Re: [Gnu-arch-users] Encoding handling proposal

gnu-arch-users

[Date Prev][Date Next][Thread Prev][Thread Next][Date Index][Thread Index]

Re: [Gnu-arch-users] Encoding handling proposal

From:	Tom Lord
Subject:	Re: [Gnu-arch-users] Encoding handling proposal
Date:	Mon, 30 Aug 2004 13:13:47 -0700 (PDT)

    > From: Marcus Sundman <address@hidden>

    > A) There should be support for both mandatory and optional metadata 
    > attributes associated with each file in the repository.

Agreed.

    > B) "Content-Type" should be a mandatory metadata string attribute.
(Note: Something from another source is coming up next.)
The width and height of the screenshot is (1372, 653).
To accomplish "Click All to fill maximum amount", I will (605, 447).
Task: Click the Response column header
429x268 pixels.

Quite possibly.   Other alternatives should be explored.   For
example, instead of a content-type, perhaps the name of some region of
the arch namespace?

The arch namespace purports to be a good system for naming
human-constructed artifacts that may evolve over time and relate to
one another (in roughly "branching and merging" type ways).  The set
of valid content-type's is one example of such a class of artifacts.
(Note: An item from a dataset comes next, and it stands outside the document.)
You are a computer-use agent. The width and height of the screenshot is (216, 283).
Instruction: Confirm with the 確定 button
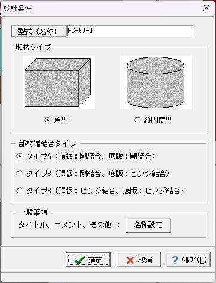pyautogui.click(x=88, y=260)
The question is, so it goes, who is to be master?  Who is to "own"
these standard namespaces, such as that of "content-type's"?

If the answer is "no one", then what is the alternative to a tower of
babble?  

Perhaps the answer is, in part, the arch namespace.  When used
cooperatively, it allows anyone to declare themselves a unique
"authority" about some mapping of name to value.  For whatever
community of reference honors that particular archive registration,
that person therefore *is* an authority, in charge of a shared region
of a cooperatively constructed global namespace.
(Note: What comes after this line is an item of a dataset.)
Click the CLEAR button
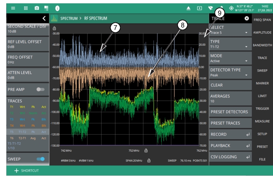(x=230, y=85)
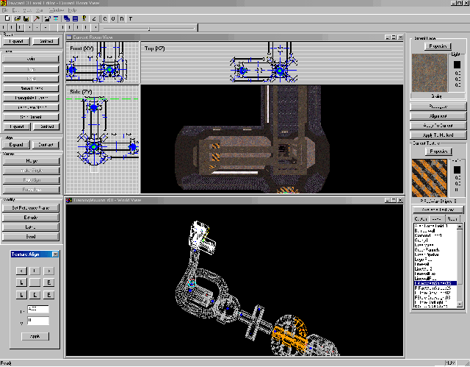Click the Save disk toolbar icon
Screen dimensions: 470x367
tap(26, 18)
(And: if the arch namespace is used as the space for "cooperative
standards" -- then it's (still young and emerging) quasi-algebra for
branching and merging enables the possability of "dual citizenship"
between otherwise unlinked communities of cooperation.)

Therefore, the arch namespace is an interesting alternative to
IETF-goverened namespaces.  It's a political question: which approach
is better?  or, better still, can they be usefully combined?

-t





[I'm in a rush with lots to do so, I'll just say I haven't read the
 rest (sorry -- dropped packet) but liked those first couple of points
 and wanted to get my licks in on this topic.]



    > C) "Auto-Filter" should be a mandatory metadata boolean attribute.
    > 
    > D) There should be a filter/plugin architecture to enable a transcoding 
of 
    > files on input and output based on their content-types and user settings 
    > and user-provided parameters.
    > 
    > E) Utilities such as "diff", "merge" and "annotate" (aka "blame") should 
be 
    > provided by plugins mapped to content-types.
    > 
    > F) Commit comments and other string attributes should use UTF-8.
    > 
    > G) Filenames and paths should use UTF-8 in the repository, and be 
transcoded 
    > to the proper encoding when a client accesses the local file system.
    > 
    > 
    > Notes:
    > 
    > A) There are already some mandatory metadata associated with each file. 
One 
    > such attribute is the name of the file.
    > 
    > B) The MIME Content-Type is defined mainly in RFC 2045 and RFC 2046.
    > All text/* types may include the "charset" parameter (MIME defines 
"charset" 
    > as "character encoding" and not just as a simple character set), and if 
    > absent it is assumed to be "us-ascii" (i.e. "ANSI X3.4-1986 as 8 
bits/char 
    > with the most significant bit set to 0 (zero)"), as per RFC 2046.
    > This is a very common and established standard used in many different 
    > systems including, but not limited to, file managers, http and email.
    > 
    > C) If Auto-Filter is set to "true" then content transcoding will occur 
    > between the repository and the local system. If it is set to "false" then 
    > no transcoding is done.
    > Each project may have its own default Auto-Filter values for different 
file 
    > types.
    > 
    > D) Since editors and other programmers' tools tend to use whatever the 
local 
    > system encoding happens to be and a project might include people with 
    > different systems there needs to be some transcoding of most text files.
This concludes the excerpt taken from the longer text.